Reflection on Sacramentum Caritatis
Cardinal Francis Arinze
Congregation for Divine Worship and the Discipline of the Sacraments
Making Sunday truly what it is: the Lord's Day
Out of the rich and nourishing Post-Synodal Exhortation Sacramentum Caritatis, let us focus on one of the precious gems: the key place of the Sunday Eucharistic Celebration.
Instead of lamenting that in some Catholic communities less and less people are coming to Sunday Mass, let us reflect on some of the teachings of Pope Benedict XVI in this Document, which are powerful helps to convince people of the irreplaceable importance of the Mass on the Day of the Lord. Such reflection would show that a Christian without Sunday Mass cannot effectively live out his Christian calling.
New worship, new way of living
The Eucharistic Celebration is the source and summit of all the Church's life, since it expresses at once both the origin and the fulfilment of the new and definitive worship of God.

[TASK REQUIREMENTS]
(a) From the reflection on Sacramentum Caritatis, set down word for word the passage starting at "Reflection on Sacramentum" and ending at "his Christian calling.".
(b) What does the reflection on Sacramentum Caritatis call the Eucharistic Celebration?
(c) Write what comes next in the reflection on Sacramentum Caritatis, starting after its last sentence.

[INFORMATION SHOWN]
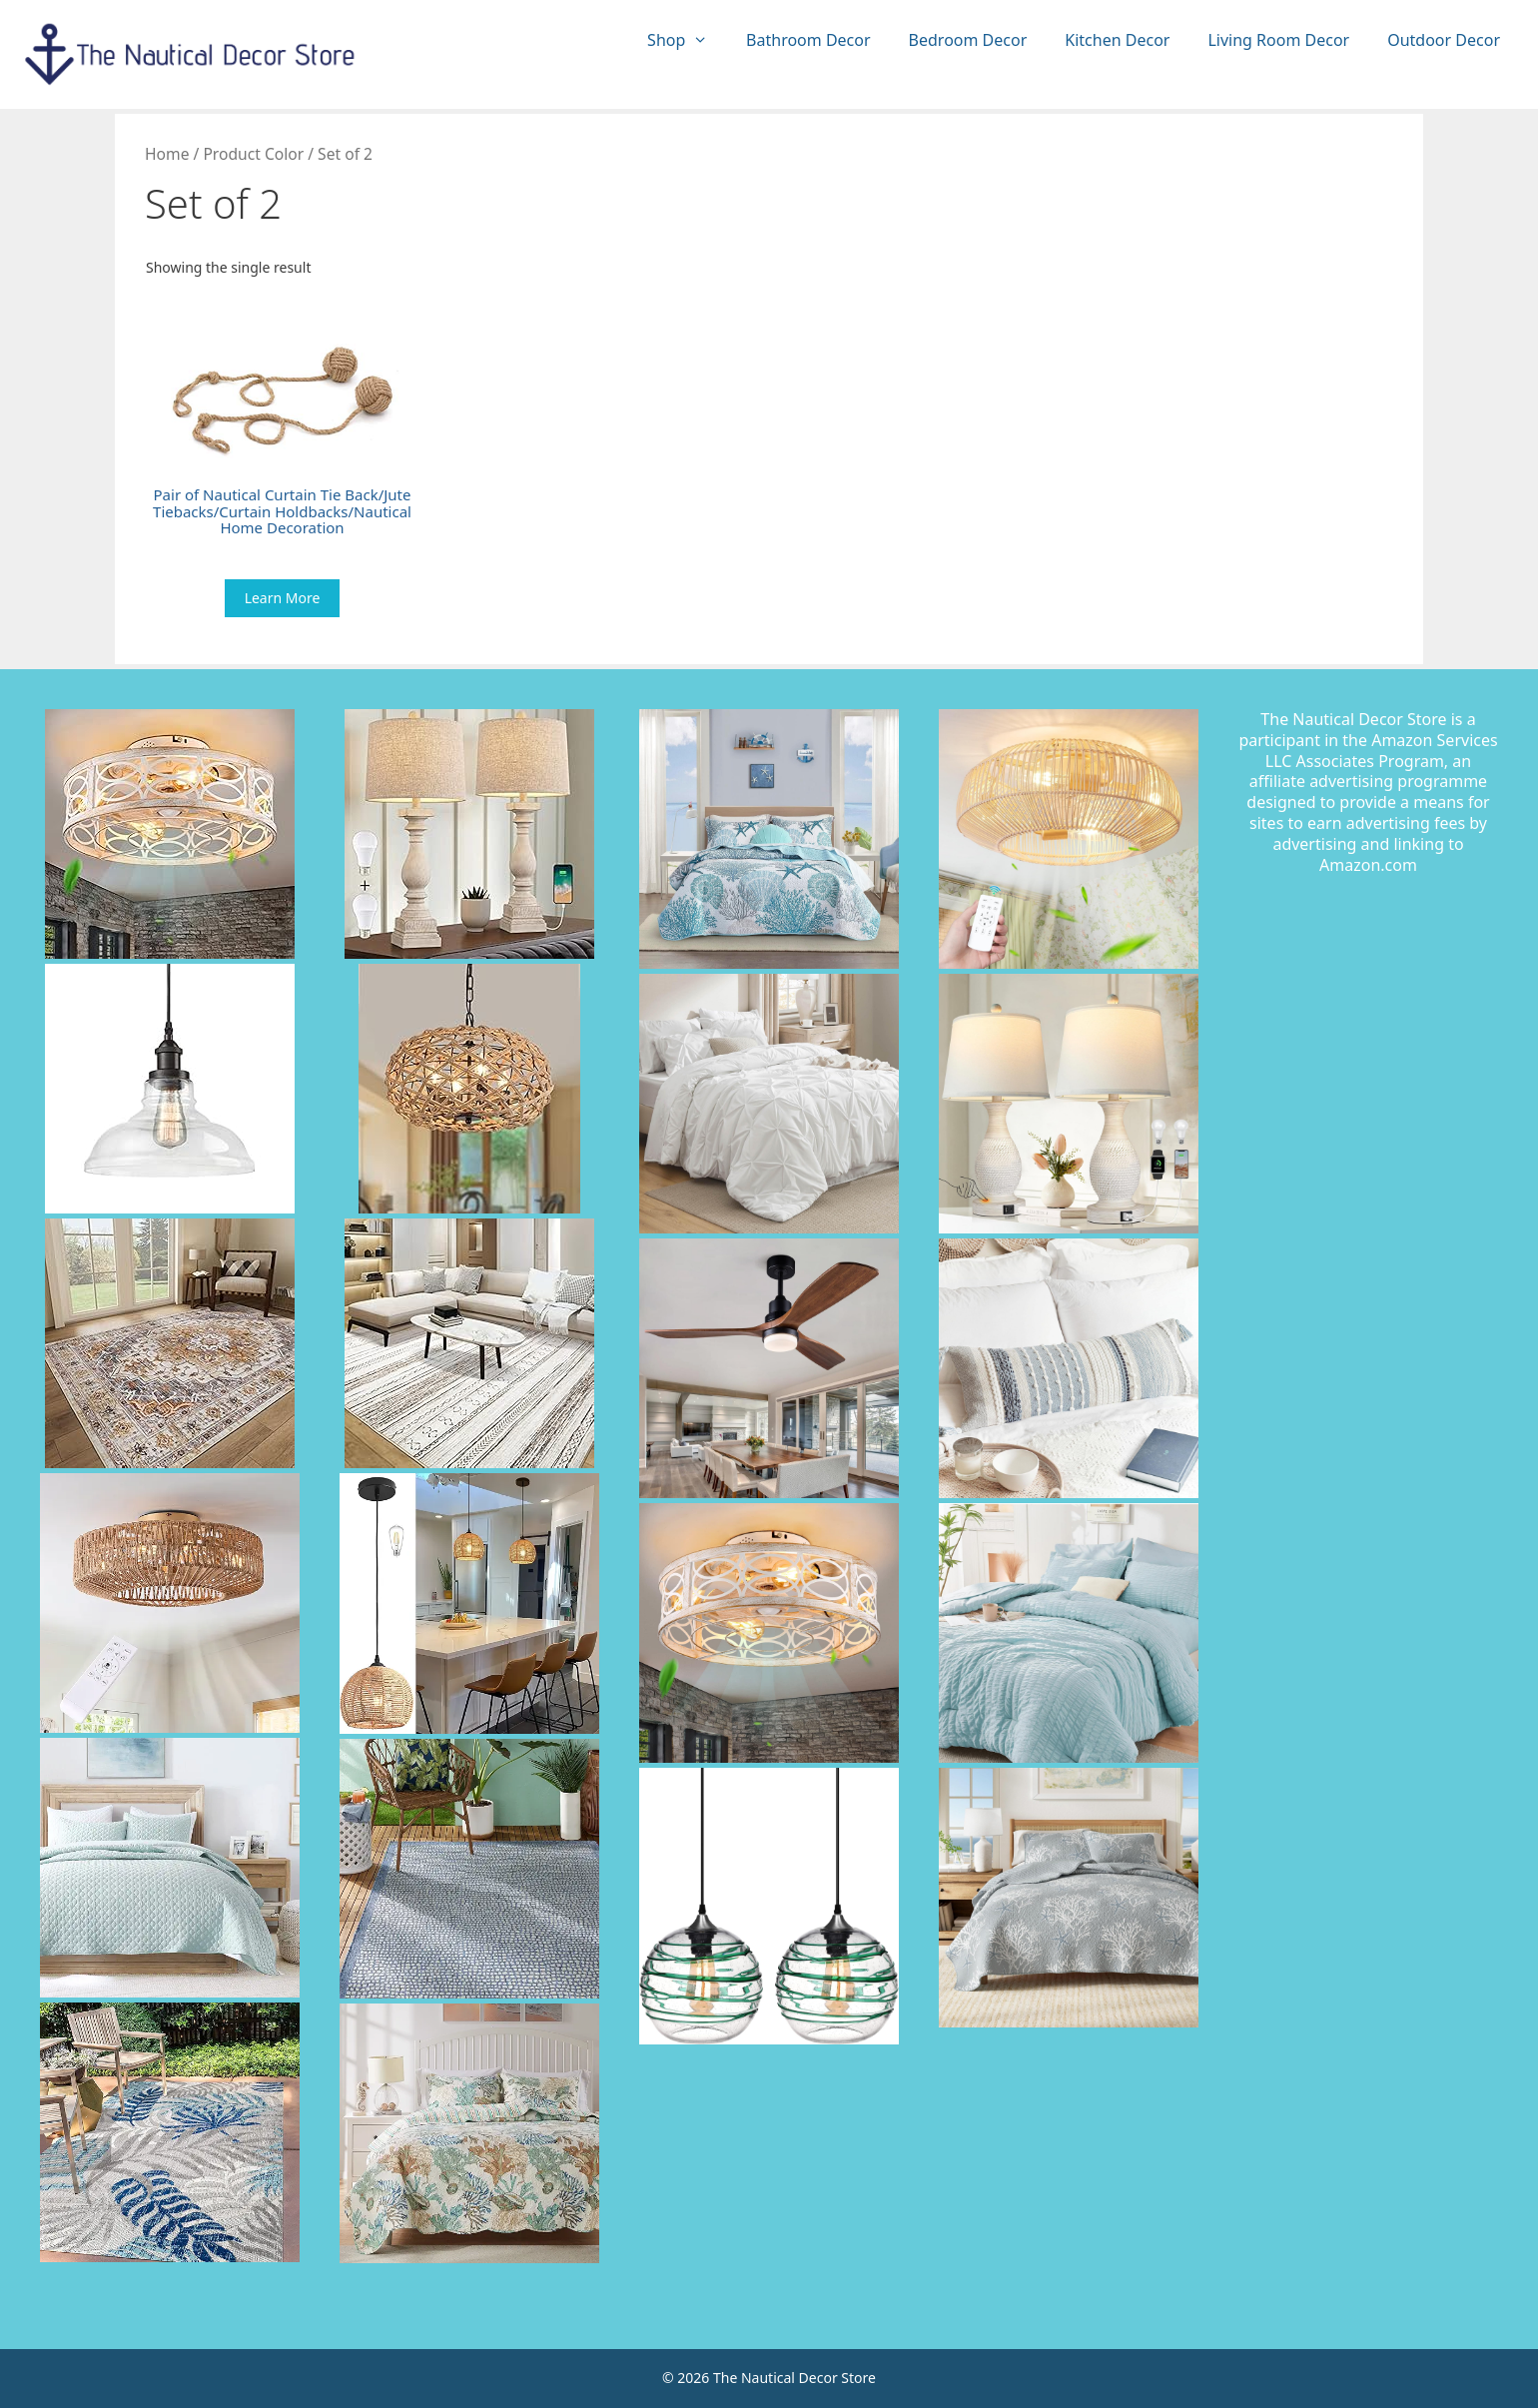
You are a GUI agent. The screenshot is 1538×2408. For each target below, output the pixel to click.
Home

[ANSWERS TO THE PROBLEMS]
(a)
Reflection on Sacramentum Caritatis
Cardinal Francis Arinze
Congregation for Divine Worship and the Discipline of the Sacraments
Making Sunday truly what it is: the Lord's Day
Out of the rich and nourishing Post-Synodal Exhortation Sacramentum Caritatis, let us focus on one of the precious gems: the key place of the Sunday Eucharistic Celebration.
Instead of lamenting that in some Catholic communities less and less people are coming to Sunday Mass, let us reflect on some of the teachings of Pope Benedict XVI in this Document, which are powerful helps to convince people of the irreplaceable importance of the Mass on the Day of the Lord. Such reflection would show that a Christian without Sunday Mass cannot effectively live out his Christian calling.

(b) The source and summit of all the Church's life.

(c)
St. Paul exhorts the Romans to present their bodies as a living sacrifice, holy and acceptable to God, a spiritual worship (cf. Rom 12:1). The Eucharist makes our whole life a spiritual worship pleasing to God. This new worship, the Eucharist, the sacrifice of Christ, is also the sacrifice of the Church, and thus of all the faithful.
Christianity's new worship includes and transfigures every aspect of life: "Whether you eat or drink, or whatever you do, do all to the glory of God" (I Cor 10:31). Worship pleasing to God becomes a new way of living our whole life as an offering to God, with Christ, through Christ and in Christ.
Centrality of Sunday Eucharist
St. Ignatius of Antioch sees Christians as gathered on the first day after the Sabbath to celebrate the Resurrection of Christ. They are living in accordance with the Lord's Day. The Sunday Eucharist defines the form of a life renewed by an encounter with Christ: "Sunday is thus the Day", says the Holy Father, "when Christians rediscover the Eucharistic form which their lives are meant to have" (n. 72).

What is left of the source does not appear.